Cette enquête publiée mardi 5 septembre, intitulée "Laundromat" ("Lessiveuse"), menée conjointement par l'Organized Crime and Corruption Reporting Project (OCCRP) et une dizaine de journaux dont le français Le Monde, l'allemand Suddeutsche Zeitung, le britannique The Guardian ou le danois Berlingske, décortique plus de 16 000 transactions passées pour ce montant. Le gouvernement azerbaïdjanais n'avait pu être joint mardi matin pour obtenir une réaction.

Un système servant à "blanchir des fonds à la provenance douteuse"

Selon Le Monde, ces transactions qui "forment sans doute seulement la partie émergée de l'iceberg" ont été effectuées, notamment via la filiale estonienne de la Danske Bank, par "quatre sociétés domiciliées au Royaume-Uni et secrètement liées au régime azerbaïdjanais".

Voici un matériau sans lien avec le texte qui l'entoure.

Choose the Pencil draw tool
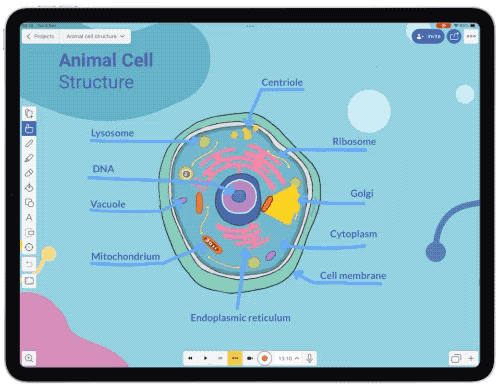 tap(29, 143)
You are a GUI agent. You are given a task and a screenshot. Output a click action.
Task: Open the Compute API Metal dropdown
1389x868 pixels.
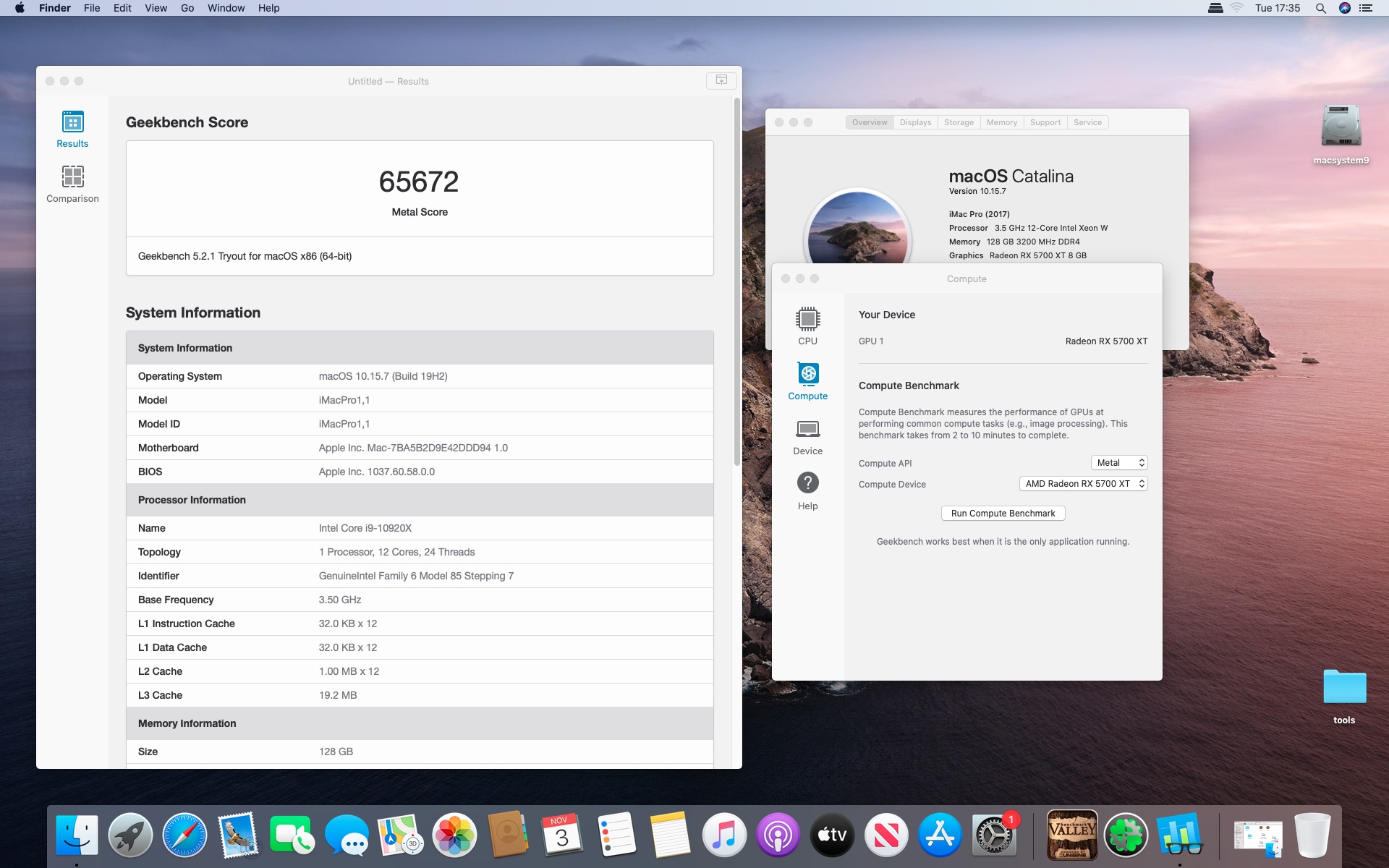pyautogui.click(x=1118, y=463)
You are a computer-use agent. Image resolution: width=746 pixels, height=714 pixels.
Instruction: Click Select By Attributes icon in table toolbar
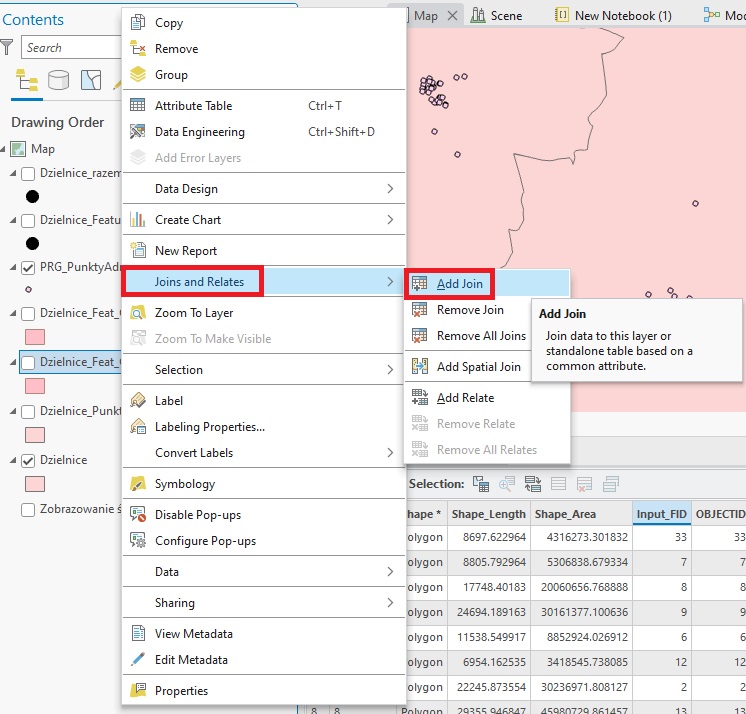click(481, 484)
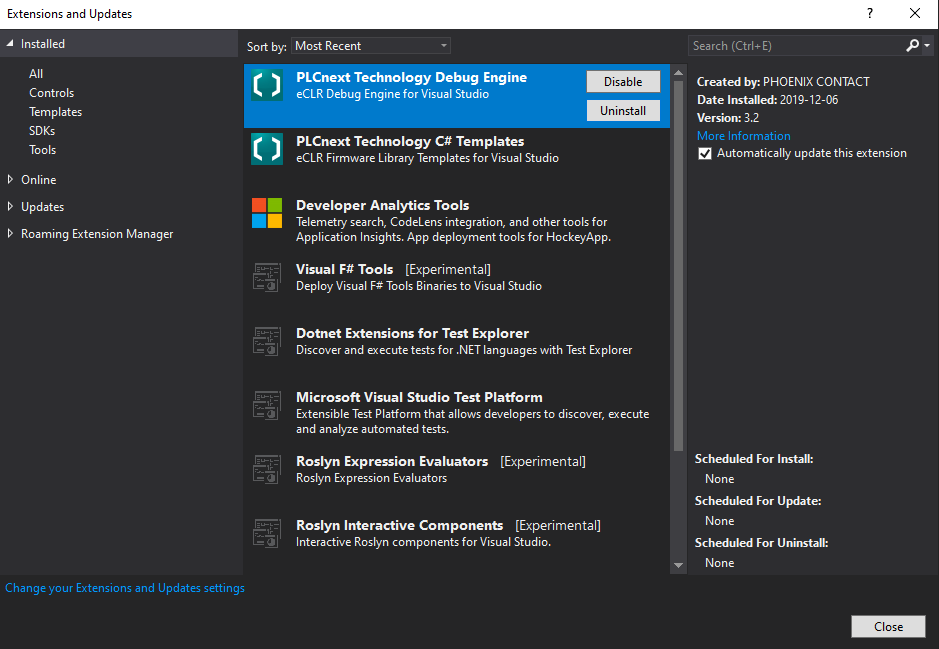Click Microsoft Visual Studio Test Platform icon

click(267, 405)
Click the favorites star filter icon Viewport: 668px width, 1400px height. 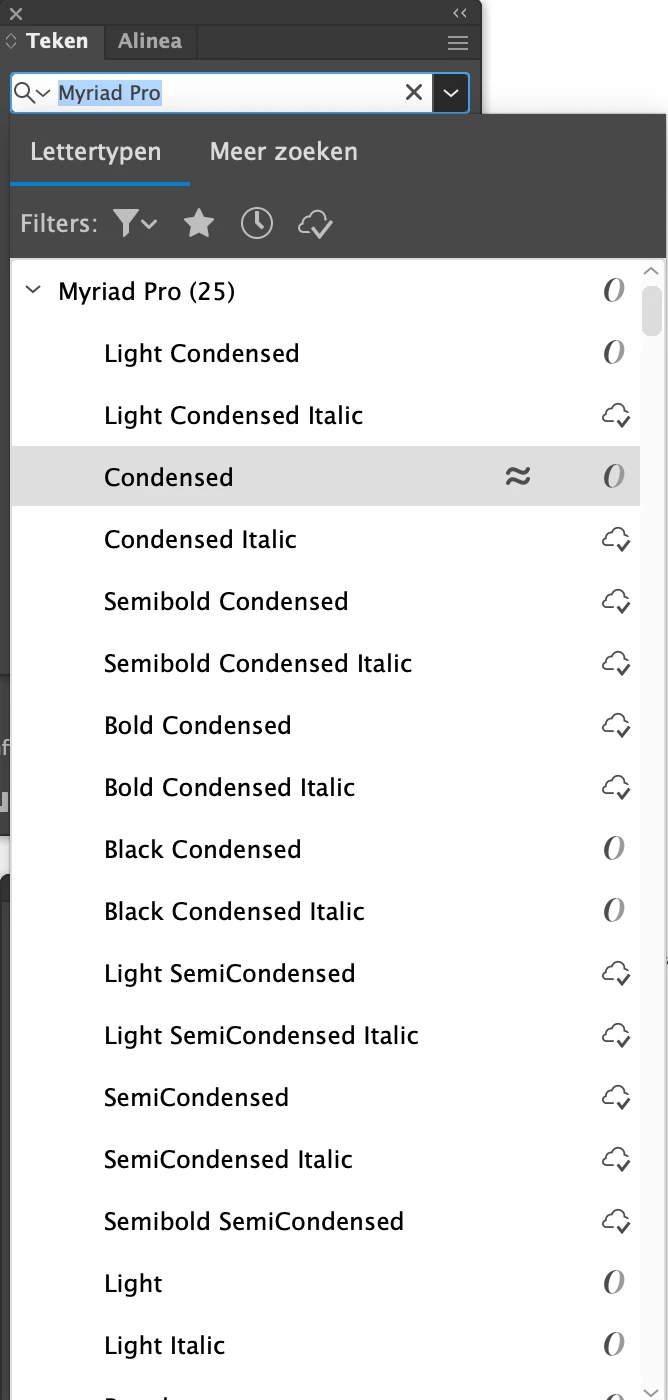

L'étude des relevés de ces transactions dévoile un système servant à "blanchir des fonds à la provenance douteuse, à financer le train de vie des caciques du régime et à acheter moyennant espèces sonnantes et trébuchantes des amitiés à l'étranger", poursuit Le Monde.

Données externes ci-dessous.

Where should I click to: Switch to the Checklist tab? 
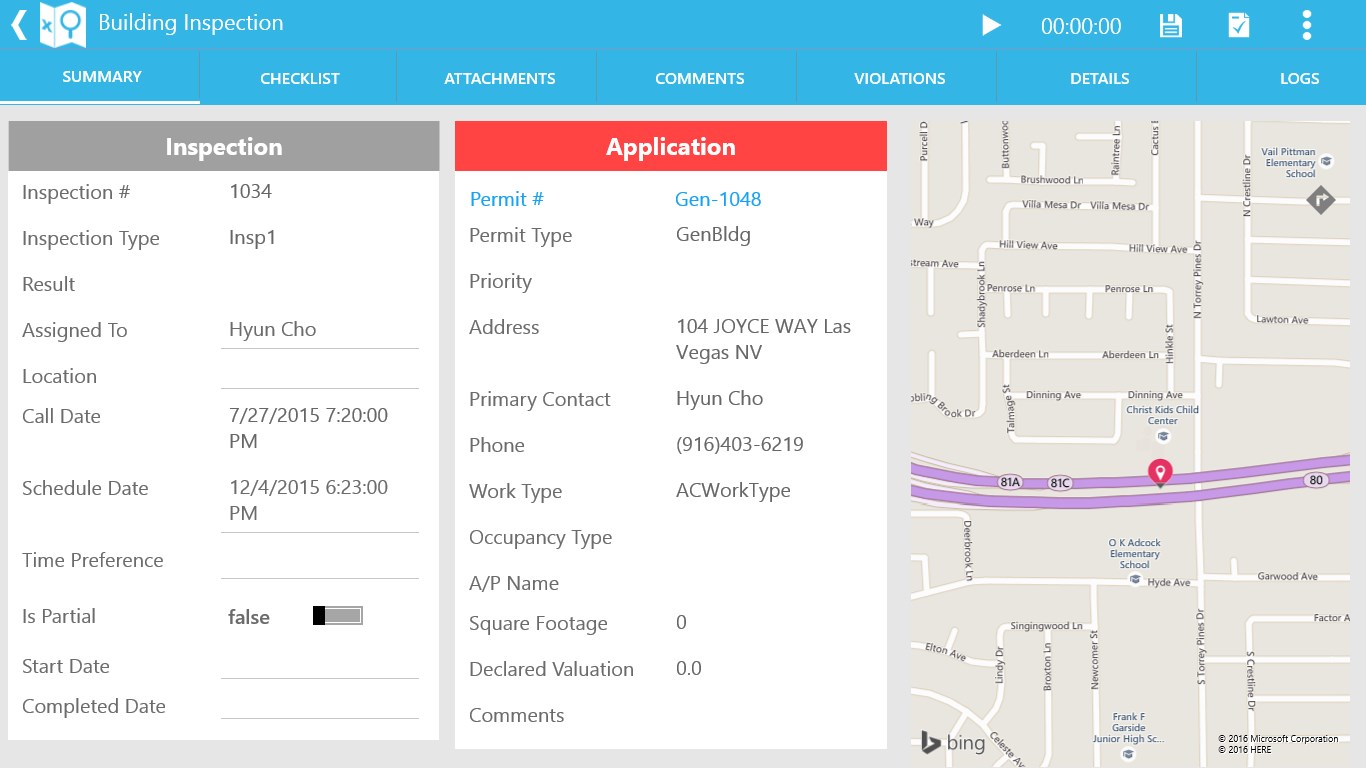point(298,77)
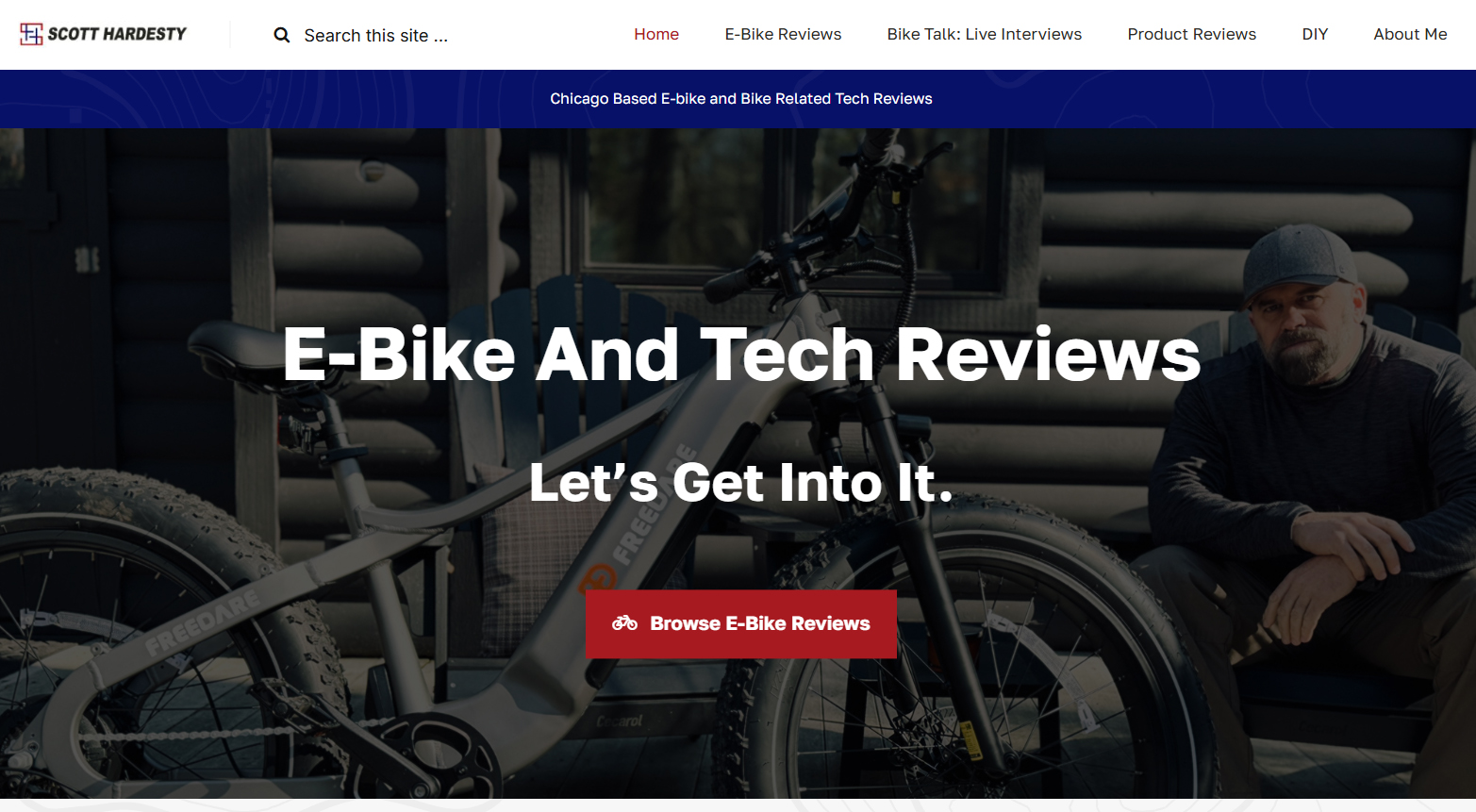Screen dimensions: 1476x812
Task: Click the magnifying glass search icon
Action: (x=281, y=36)
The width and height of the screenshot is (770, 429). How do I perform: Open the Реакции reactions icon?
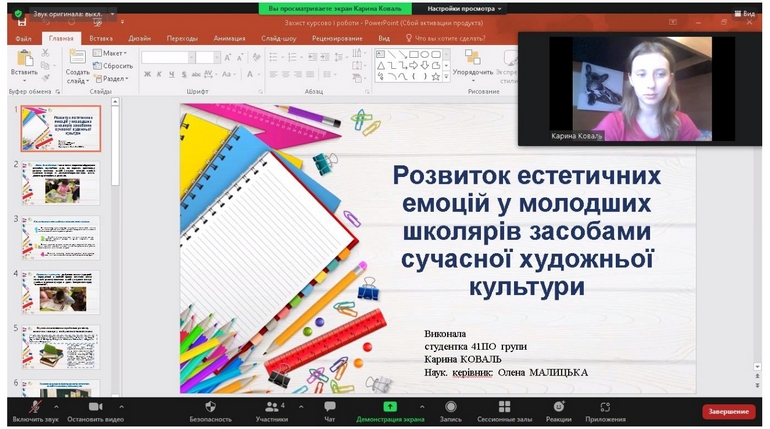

Selon le quotidien français, l'Azerbaïdjan cherche des soutiens dans son conflit avec l'Arménie sur le Haut-Karabakh mais surtout à "faire taire les critiques sur la répression politique orchestrée par le clan du président Ilham Aliyev, au pouvoir depuis quatorze ans".

D'anciennes figures de l'Assemblée parlementaire du Conseil de l'Europe, spécialisé dans la défense des droits de l'homme, figurent selon le journal parmi les bénéficiaires des largesses de cette république du Caucause issue de l'éclatement du bloc communiste en 1991.